La rencontre a finalement eu lieu, pendant deux heures. Les désaccords sont trop profonds, il n'y aura pas d'alliance.
Alors d'un coup, il faut rejouer le match mais en public cette fois. Peut-être le rejouer jusqu'à ce que le résultat change.
Evidemment, ça ne pourra pas se faire demain. Ni dans 3 jours. Et nous revoilà partis pour une semaine, deux peut-être, pendant lesquelles l'attention sera détournée du fond. A 9 semaines du premier tour. Est-ce bien raisonnable ?
Cela dit, le Parti Socialiste n'ayant pas encore de programme, cela éviterait qu'on s'y intéresse.
Mediapart, Libération, et Regards écrivent : "Il ne nous appartient pas d’appeler à une candidature unique de la gauche.", mais c'est exactement ce qu'ils font. Cela se comprend pour des médias dits de gauche. Certainement pour des raisons différentes d'ailleurs. Mais admettons que ce ne soit pas le cas, ils participent alors simplement à l'enfumage de la campagne, entretenant ce feuilleton qui empêche de parler de fond et de permettre aux gens de se concentrer sur les programmes.
Car depuis trois semaines, que de discussions sans aucun argument programmatique, que de divisions, de déchirures entre partisans des mêmes familles politiques mais défenseurs de stratégies différentes.

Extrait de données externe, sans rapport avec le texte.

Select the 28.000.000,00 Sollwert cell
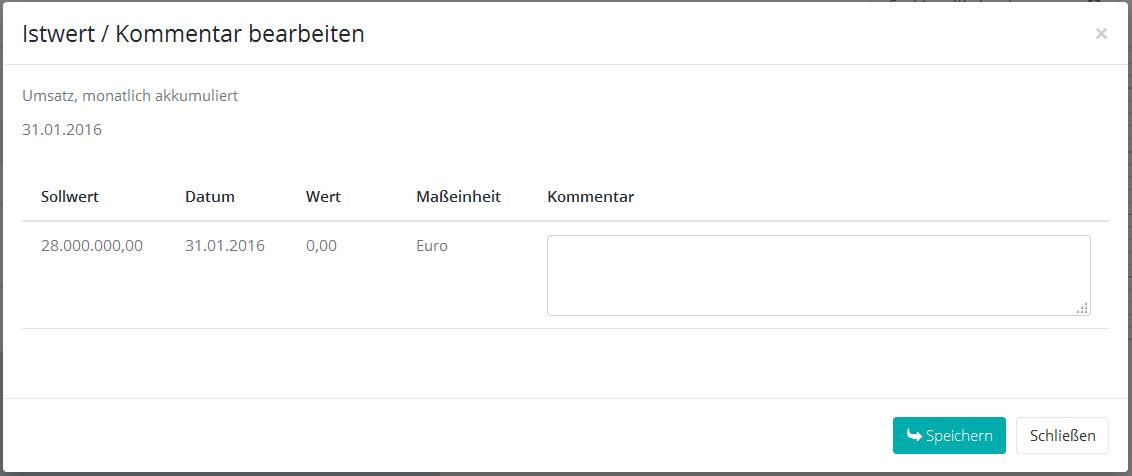 [x=92, y=246]
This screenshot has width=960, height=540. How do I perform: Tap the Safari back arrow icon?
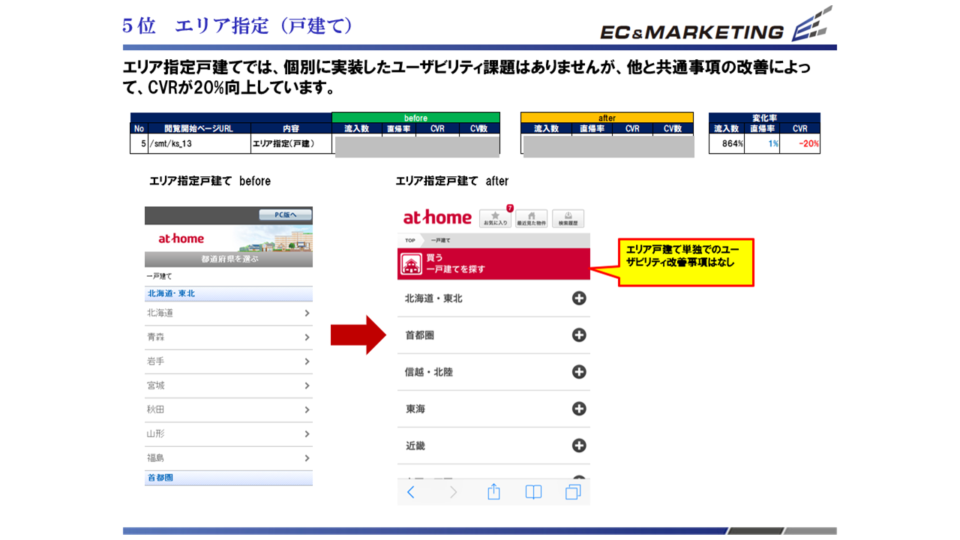point(411,492)
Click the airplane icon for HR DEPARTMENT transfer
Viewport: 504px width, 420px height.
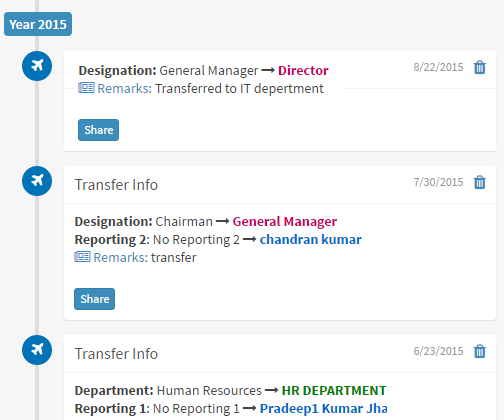click(x=37, y=350)
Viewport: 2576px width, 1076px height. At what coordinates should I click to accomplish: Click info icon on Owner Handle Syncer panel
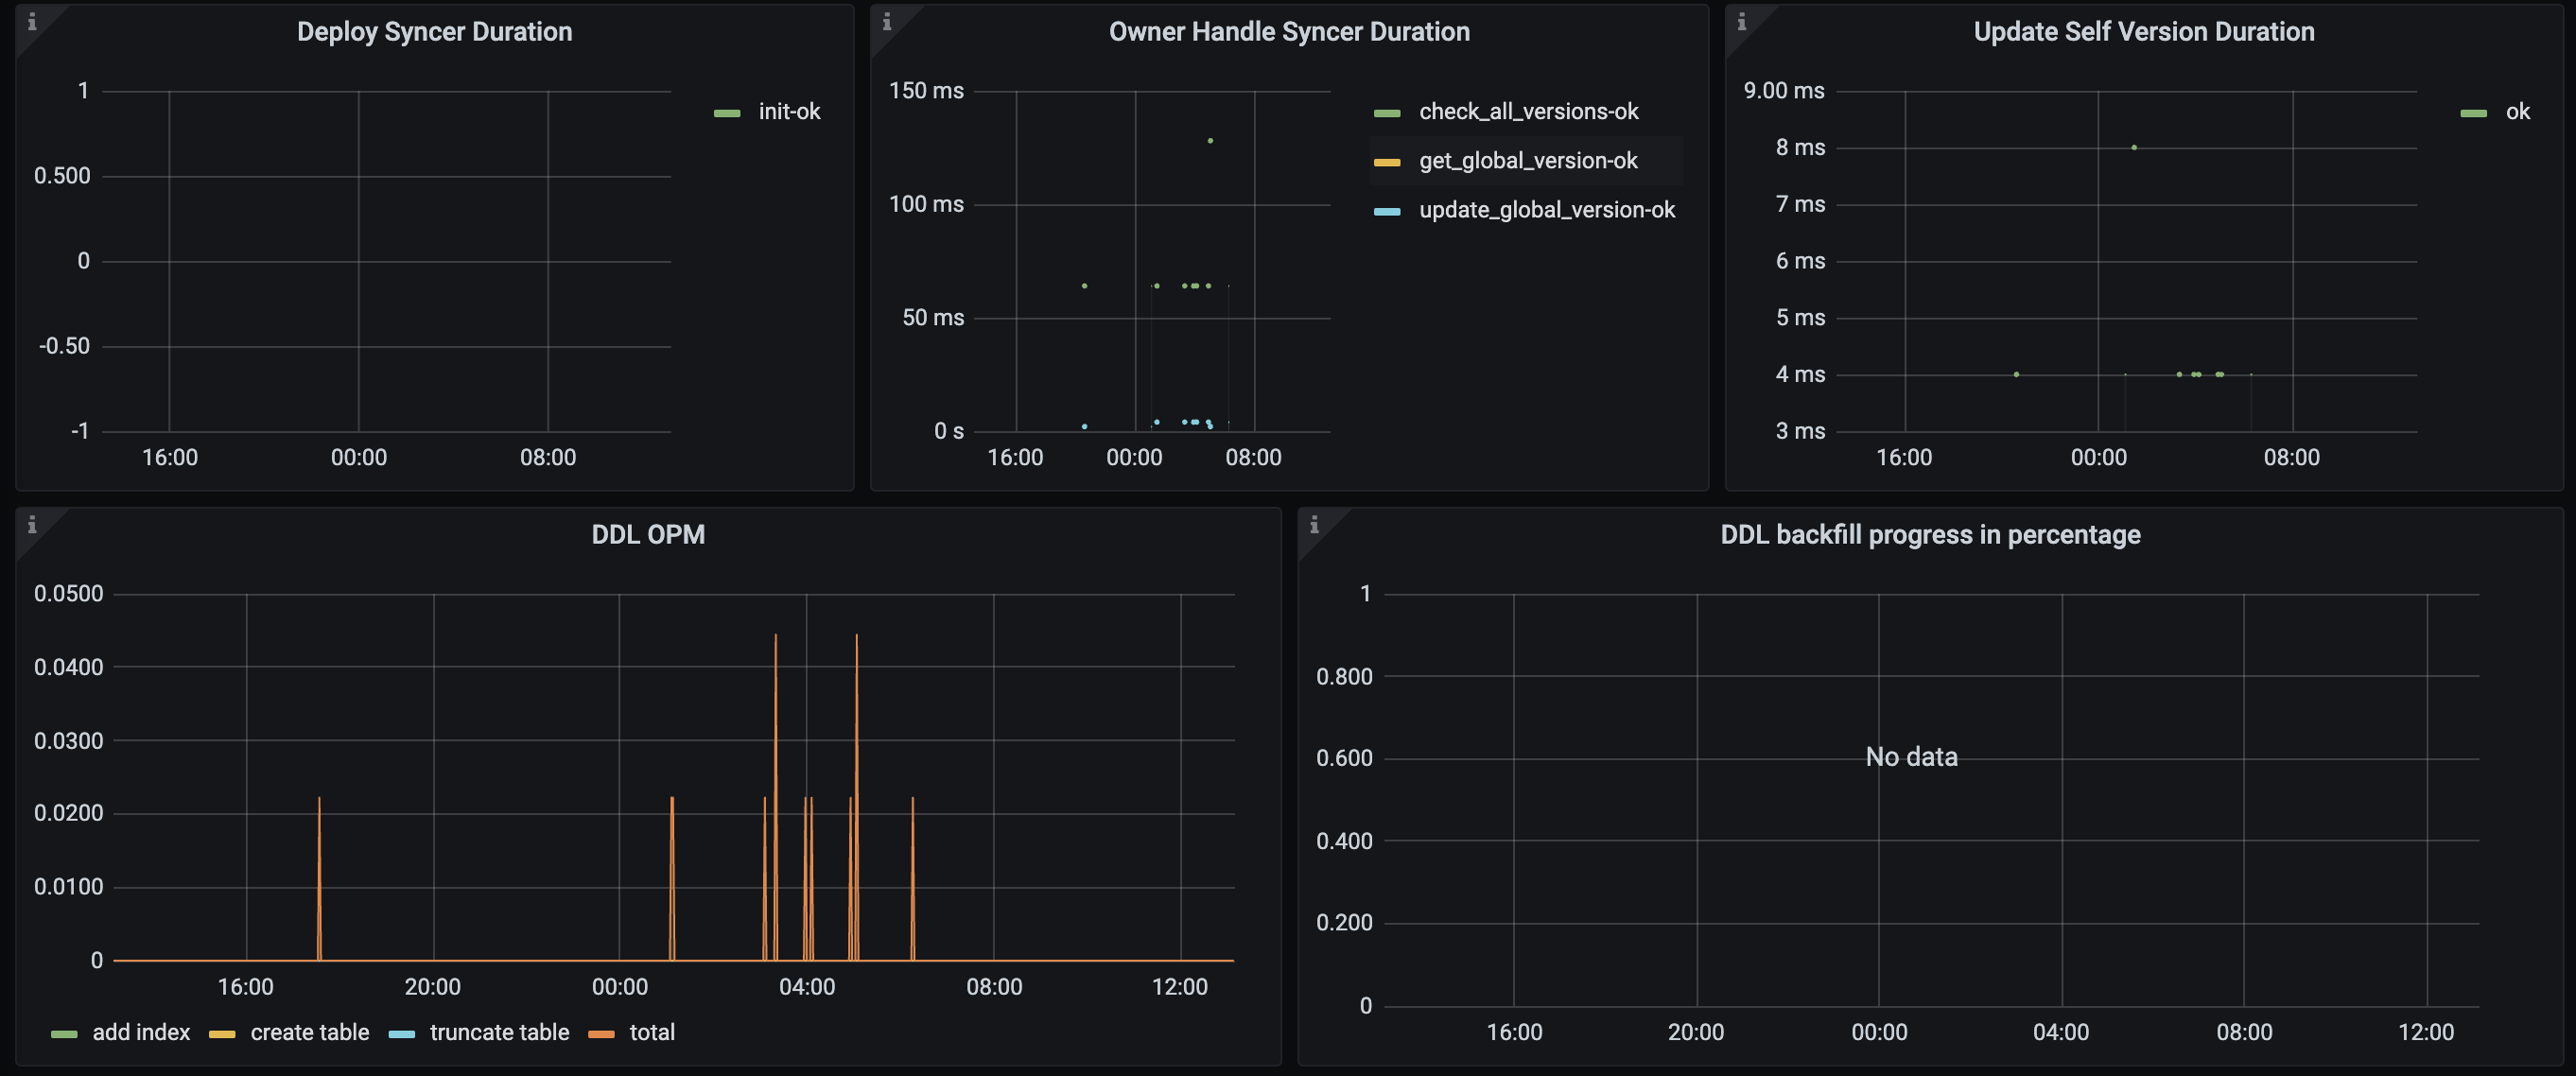pyautogui.click(x=886, y=22)
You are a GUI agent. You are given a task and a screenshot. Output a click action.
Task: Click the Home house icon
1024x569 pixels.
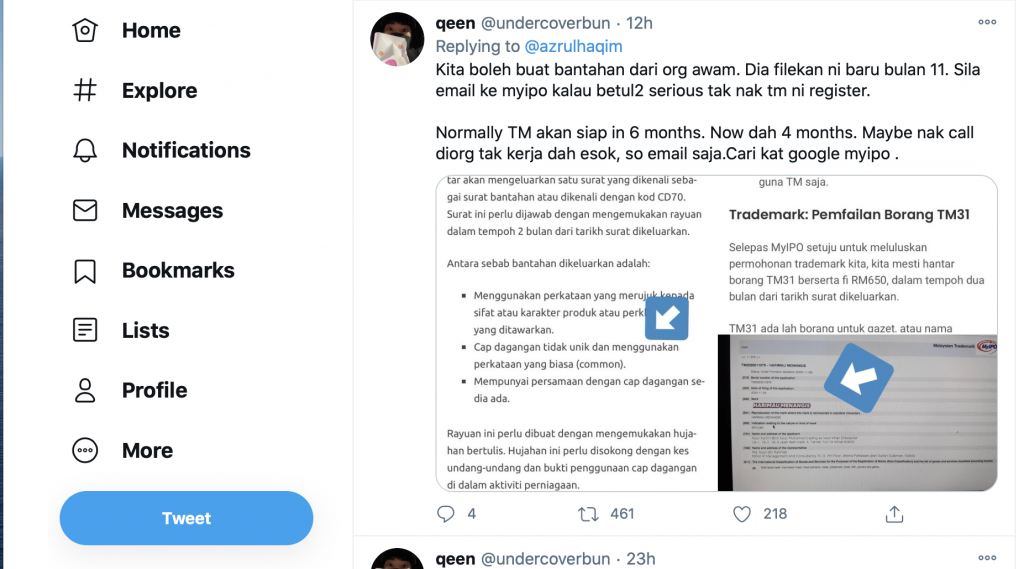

De même participent-ils à ce mensonge mathématique, qui plus est basé sur des sondages, de l'addition des voix garantie de victoire. PS (14%) + FI (14%) + EELV (2%) = 30%, premiers du premier tour et qualifiés face au FN au second ce qui assure la victoire.
Outre le fait que ces calculs se basent, comme le vote utile, ce vote anti-démocratique, sur des sondages qui, rappelons-le, présentaient Benoit Hamon et François Fillon très loin d'une possible victoire à leurs primaires respectives pour ne citer que ces deux exemples, il s'agit ici de considérer les blocs d'électeurs comme immuables. Le PS fera 14% tout seul et apportera ces 14% dans l'alliance. La FI de même. EELV également. On ne saurait être plus loin de la réalité.
Benoit Hamon a déjà du mal à conserver le soutien et donc le vote de la droite de son parti. S'il devait faire assez de compromis pour s'allier Jean-Luc Mélenchon, cette portion-là de son électorat irait immédiatement renforcer celui d'Emmanuel Macron, le rendant plus difficile encore à battre.
L'électorat de la France Insoumise s'est constitué autour d'un projet/programme radical, officialisé depuis des mois, de même que d'un rejet, souvent devenu viscéral, du Parti Socialiste. Si Jean-Luc Mélenchon devait faire assez de compromis pour s'allier Benoit Hamon, il perdrait immédiatement une large, vraiment large, majorité de son électorat, qui se rabattrait sur le NPA ou LO et pour beaucoup sur l'abstention.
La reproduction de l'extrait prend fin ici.